Fr. M. FSADNI, O.P., Il-Migja u l-Hidma ta' l-Ewwel Dumnikani f'Malta (1450-1512). Malta, Lux Press, 1965. Price 3/6.

Much of the history of the Middle Ages in Malta is still shrouded in a cloud of obscurity. Every now and then, however, the curtain is lifted for a little while and a tiny glimpse is offered of the mediaeval scene.

Fr. Fsadni's booklet comes as a result of long years of preparation and of patient, often unrewarding research in various archives monastic, Cathedral and public. This is testified by the impressive bibliography of manuscript and published' sources appended to this 98-paged account of the early Dominicans in Malta and by the copious footnotes which enrich this work.

The publication under review draws largely on the manuscript account of the three Dominican Priories in Malta left by Fr. Francesco Maria Azzopardi, O.P. (1626-1682), to whose work the author devotes a scholarly and balanced study in the introduction to this book. Besides the actual text, there are additional notes on the Church of St. Mark at Rabat, originally bequeathed to the Dominicans in 1431, and on the Black friars Church and Priory of the Annunciation at Birgu.
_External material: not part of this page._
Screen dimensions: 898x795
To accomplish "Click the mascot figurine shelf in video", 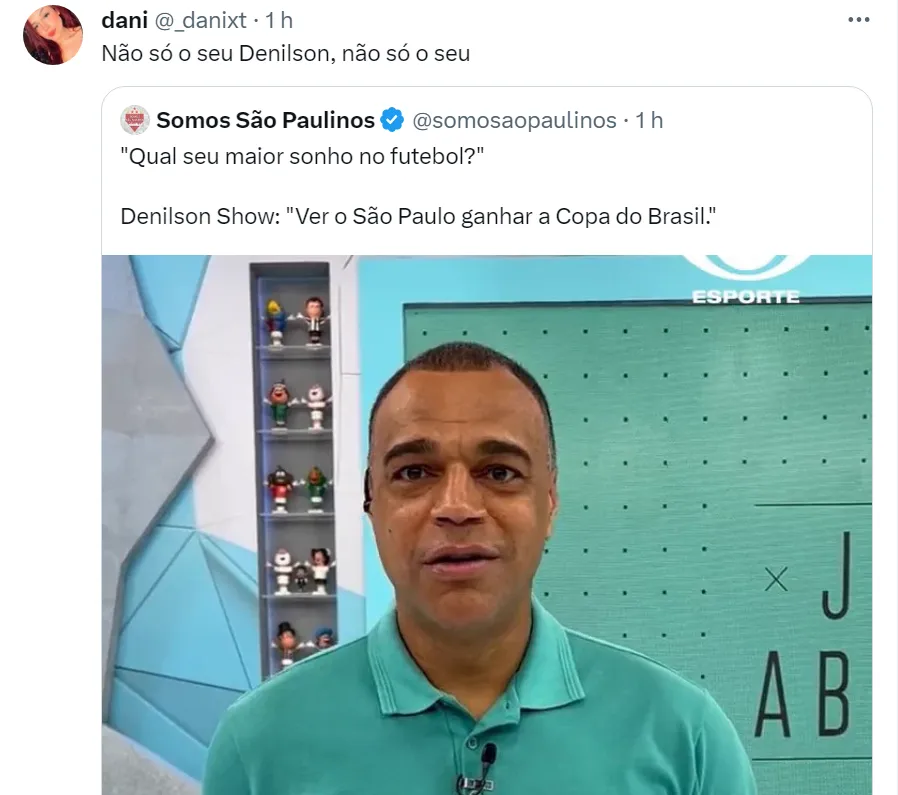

Various reproductions of paintings and of documents illustrate and add to the usefulness of this publication.

Fr. Fsadni's review covers the period 1450-1512. Within this limit, he has made the best possible use of his sources, enlarging upon and often giving a fresh interpretation of source material already utilised by previous writers, some of them fellow-Dominicans.

Reasoned arguments and logical deductions led Fr. Fsadni to conclude that the Dominicans came to Malta in or about 1450 A.D. There are no grounds to quarrel with this conclusion which, however, makes it most unlikely that Fr. Zurki, the founder of the first Priory, came to Malta in 1456 as claimed by the Maltese historian Abela. Very wisely Fr. Fsadni points out that in making this statement Abela did not disclose his source and that this date can only be accepted on his authority so long as it is not disproved.
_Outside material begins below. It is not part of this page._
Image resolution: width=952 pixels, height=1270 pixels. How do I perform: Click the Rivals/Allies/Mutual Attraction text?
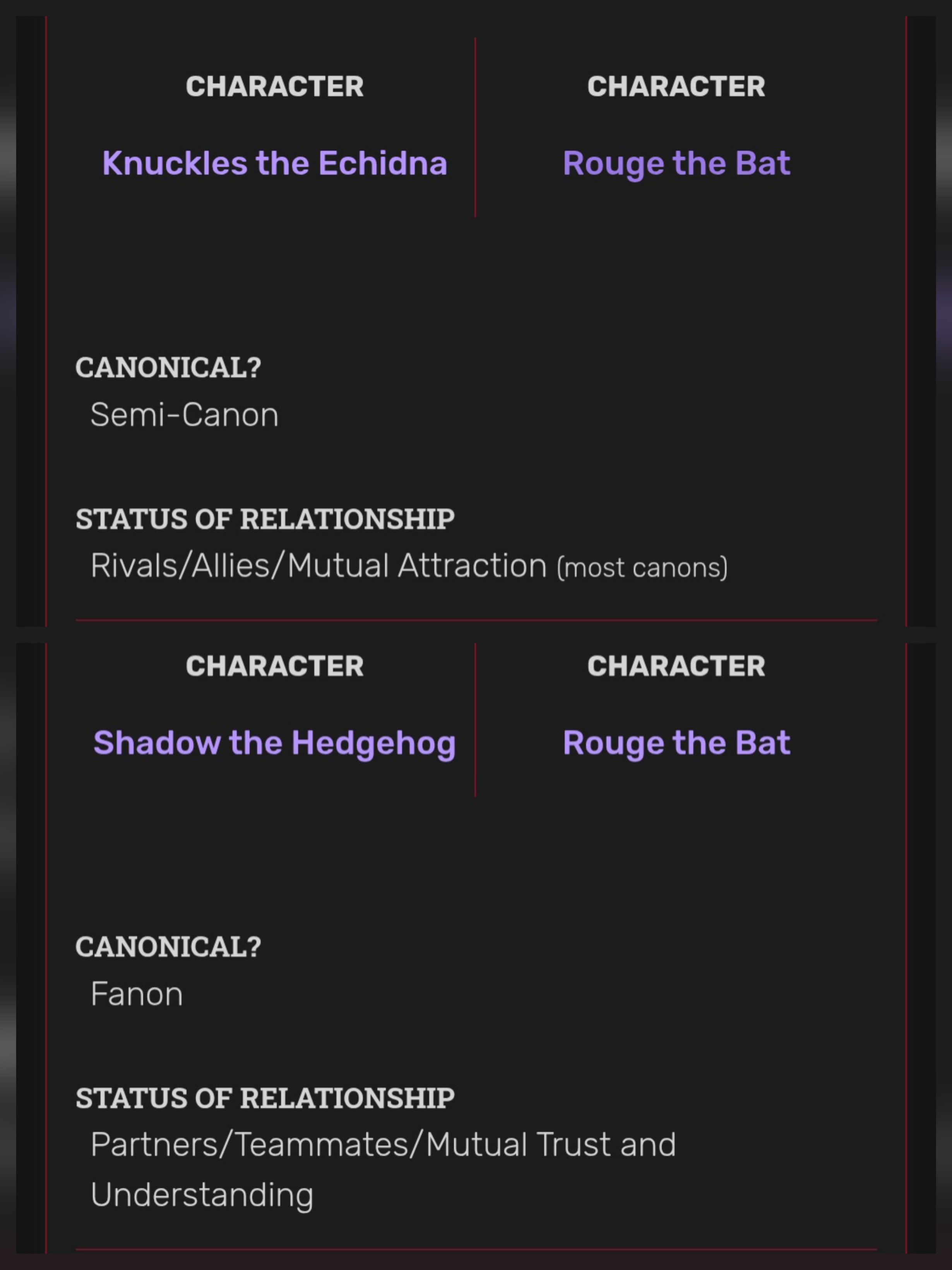tap(318, 566)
The present work is bound to interest also the social historian. The priory was roofed over with timber or plastered reeds, and the windows were covered with cloth impregnated with wax. Like the priory, the church, which was roomy enough inside, was roofed over with timber, but it had no dome and the ceiling was rather low. The re-construction of the plan of the first priory [p.142] building, with its three dormitories and its cloister complete with refectory, hospice, kitchen, timber room, pantry, grain store, and animal sheds, with its green outlying fields and sweet scented fruit gardens provides a mediaeval picture of a well-organised industrious and peaceful monastic community that recalls similar ones in other countries. This peaceful life, was often abruptly shattered by the Turkish raids, when the Friars had to leave their church and priory behind, and seek refuge within the walls of Mdina carrying with them their most precious belongings and the treasured archives, which were always kept ready for such an emergency in a-red sack. There were times of poverty and privation, too, e.g. in 1511, when the Friars could hardly obtain enough food for human sustenance.
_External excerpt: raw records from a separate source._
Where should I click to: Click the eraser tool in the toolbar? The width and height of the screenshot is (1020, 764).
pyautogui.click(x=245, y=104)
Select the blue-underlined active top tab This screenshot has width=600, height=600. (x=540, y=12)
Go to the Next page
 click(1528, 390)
Of interest to the student of the Maltese Language is the information that 13th and 16th century notaries used to explain the contents of deeds arid contracts to their clients in Maltese (p. 61 footnote 123). There is another note on the place name Binguiirad, mentioned in a diploma of King Frederick of Spain, which is transcribed in various ways in other documents i.e. Binguerad Binguerra't Beni-awd Benuarmt BinwarM (p. 72 footnote 176). The family surnames of some of the early Dominicans also provide material for the study of local patronymics, e.g. de Barthalo, Pachi, Mule, Gaudixi, Xara, de Muscato, Fauzuni (Falsono), de Episcopo, Skembri, Tabuni.

Fr. Fsadni deserves every help and encouragement to carry on further researches in this field and give us other interesting publications on Maltese Monastic History.